▶ _Prompt_
Your answer should be the lines of the data below that contain "checkbox".

[Data records — start]

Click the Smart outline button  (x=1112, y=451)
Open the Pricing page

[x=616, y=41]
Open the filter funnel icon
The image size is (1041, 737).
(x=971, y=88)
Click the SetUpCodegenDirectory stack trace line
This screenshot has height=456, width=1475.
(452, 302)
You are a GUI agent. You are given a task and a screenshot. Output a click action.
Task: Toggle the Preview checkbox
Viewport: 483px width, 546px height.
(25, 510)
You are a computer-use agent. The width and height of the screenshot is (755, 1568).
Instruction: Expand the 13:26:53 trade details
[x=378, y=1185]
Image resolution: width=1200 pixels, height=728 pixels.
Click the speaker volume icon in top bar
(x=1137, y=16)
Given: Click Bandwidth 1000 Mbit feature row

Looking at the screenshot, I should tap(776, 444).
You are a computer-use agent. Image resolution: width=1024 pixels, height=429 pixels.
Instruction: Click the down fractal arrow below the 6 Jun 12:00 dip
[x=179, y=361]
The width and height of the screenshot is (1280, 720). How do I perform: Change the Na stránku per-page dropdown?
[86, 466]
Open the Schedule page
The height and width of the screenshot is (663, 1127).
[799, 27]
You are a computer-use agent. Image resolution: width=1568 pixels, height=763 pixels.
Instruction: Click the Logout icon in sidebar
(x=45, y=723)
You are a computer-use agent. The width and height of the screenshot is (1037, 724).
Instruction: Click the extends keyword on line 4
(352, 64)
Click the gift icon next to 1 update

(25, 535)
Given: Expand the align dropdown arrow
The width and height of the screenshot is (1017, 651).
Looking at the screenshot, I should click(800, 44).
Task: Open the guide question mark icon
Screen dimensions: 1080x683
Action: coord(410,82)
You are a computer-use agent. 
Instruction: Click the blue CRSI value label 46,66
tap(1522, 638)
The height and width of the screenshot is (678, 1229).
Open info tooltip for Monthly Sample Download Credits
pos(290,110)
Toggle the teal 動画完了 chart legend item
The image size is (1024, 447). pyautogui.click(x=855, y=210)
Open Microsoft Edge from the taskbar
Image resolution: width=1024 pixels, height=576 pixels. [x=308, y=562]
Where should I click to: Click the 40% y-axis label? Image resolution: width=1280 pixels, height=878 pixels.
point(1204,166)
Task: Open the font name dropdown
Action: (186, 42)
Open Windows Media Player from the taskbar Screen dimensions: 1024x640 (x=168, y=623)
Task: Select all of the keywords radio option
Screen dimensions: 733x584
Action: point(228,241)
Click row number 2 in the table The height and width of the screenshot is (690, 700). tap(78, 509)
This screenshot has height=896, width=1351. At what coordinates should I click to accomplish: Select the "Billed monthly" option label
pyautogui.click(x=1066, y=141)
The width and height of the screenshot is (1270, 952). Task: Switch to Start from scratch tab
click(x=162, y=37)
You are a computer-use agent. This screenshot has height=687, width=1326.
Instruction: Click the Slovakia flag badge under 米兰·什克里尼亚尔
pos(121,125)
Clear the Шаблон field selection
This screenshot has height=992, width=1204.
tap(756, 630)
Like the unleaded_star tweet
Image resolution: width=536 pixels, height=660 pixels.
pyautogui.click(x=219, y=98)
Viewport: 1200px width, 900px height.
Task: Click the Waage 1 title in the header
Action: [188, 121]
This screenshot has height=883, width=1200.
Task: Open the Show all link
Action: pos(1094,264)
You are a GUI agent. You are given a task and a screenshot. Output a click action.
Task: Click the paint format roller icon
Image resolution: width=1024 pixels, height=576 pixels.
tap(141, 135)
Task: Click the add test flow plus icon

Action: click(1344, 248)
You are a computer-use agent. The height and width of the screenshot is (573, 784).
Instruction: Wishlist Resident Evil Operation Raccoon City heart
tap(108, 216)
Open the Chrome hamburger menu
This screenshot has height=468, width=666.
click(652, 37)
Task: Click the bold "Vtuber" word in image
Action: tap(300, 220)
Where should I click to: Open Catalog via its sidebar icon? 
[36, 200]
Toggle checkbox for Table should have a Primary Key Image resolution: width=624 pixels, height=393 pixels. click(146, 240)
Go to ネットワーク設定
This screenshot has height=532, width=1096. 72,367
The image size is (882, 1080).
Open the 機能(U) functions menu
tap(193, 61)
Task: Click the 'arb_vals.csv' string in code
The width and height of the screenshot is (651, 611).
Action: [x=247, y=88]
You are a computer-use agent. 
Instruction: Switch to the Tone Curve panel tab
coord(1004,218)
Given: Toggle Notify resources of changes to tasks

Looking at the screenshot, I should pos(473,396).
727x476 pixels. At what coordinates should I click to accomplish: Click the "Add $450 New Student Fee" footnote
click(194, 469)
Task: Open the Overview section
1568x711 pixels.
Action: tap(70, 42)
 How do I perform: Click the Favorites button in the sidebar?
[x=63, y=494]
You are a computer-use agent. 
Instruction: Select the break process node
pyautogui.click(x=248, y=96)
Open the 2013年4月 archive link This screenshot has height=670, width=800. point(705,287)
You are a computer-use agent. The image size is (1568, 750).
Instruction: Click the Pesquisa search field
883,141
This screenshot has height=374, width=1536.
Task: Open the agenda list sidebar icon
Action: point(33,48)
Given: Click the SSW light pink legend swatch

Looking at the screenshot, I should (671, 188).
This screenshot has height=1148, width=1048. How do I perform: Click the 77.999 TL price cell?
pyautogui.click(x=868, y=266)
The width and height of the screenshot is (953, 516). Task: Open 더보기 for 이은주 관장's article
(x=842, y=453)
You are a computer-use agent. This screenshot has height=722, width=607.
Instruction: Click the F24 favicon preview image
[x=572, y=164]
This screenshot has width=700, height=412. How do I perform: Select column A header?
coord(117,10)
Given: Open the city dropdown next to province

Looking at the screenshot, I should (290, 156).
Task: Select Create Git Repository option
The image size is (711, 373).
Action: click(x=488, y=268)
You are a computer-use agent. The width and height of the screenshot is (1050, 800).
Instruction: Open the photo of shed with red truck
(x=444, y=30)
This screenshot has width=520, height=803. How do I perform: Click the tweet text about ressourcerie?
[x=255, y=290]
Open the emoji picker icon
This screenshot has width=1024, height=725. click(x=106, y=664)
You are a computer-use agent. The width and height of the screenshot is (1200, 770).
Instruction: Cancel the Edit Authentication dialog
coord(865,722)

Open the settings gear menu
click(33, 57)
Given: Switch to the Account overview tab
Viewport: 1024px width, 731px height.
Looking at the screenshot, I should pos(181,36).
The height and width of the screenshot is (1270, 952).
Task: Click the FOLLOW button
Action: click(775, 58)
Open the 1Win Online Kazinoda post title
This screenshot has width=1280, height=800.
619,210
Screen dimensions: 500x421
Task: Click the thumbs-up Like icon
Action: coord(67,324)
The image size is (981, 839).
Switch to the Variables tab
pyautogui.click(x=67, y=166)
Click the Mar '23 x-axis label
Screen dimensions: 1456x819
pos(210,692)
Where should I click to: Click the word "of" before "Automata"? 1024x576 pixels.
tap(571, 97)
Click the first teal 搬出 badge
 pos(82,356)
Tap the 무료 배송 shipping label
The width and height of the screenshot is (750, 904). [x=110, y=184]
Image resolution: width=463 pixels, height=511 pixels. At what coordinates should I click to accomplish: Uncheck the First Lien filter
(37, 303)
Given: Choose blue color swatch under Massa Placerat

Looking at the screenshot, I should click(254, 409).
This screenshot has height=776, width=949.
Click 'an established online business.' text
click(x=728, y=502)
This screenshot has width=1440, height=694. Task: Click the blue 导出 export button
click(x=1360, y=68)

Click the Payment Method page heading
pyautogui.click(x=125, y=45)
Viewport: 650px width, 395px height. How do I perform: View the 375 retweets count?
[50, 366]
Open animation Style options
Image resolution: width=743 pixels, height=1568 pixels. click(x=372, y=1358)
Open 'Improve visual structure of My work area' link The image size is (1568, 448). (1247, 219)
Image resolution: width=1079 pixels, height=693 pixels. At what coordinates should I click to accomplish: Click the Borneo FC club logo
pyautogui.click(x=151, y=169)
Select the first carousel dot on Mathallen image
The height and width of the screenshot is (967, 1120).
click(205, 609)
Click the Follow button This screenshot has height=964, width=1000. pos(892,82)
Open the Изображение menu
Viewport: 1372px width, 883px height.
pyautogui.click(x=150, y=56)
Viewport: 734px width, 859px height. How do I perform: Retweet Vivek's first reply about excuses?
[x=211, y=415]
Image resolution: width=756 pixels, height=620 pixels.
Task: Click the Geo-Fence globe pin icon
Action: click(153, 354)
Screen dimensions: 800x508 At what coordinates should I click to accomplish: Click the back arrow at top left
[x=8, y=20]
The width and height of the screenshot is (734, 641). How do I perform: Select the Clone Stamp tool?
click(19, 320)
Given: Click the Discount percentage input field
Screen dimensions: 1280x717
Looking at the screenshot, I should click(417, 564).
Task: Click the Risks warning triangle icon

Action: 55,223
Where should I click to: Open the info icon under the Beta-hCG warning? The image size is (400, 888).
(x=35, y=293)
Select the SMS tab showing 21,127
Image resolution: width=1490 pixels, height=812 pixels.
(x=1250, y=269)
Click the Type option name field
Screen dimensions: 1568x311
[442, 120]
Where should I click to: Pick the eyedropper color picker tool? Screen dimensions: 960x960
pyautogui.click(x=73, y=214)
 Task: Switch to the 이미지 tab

[Data records — finish]

▶ _Response_
Task: Toggle the Preview checkbox
Toggle checkbox for Table should have a Primary Key Image resolution: width=624 pixels, height=393 pixels. click(146, 240)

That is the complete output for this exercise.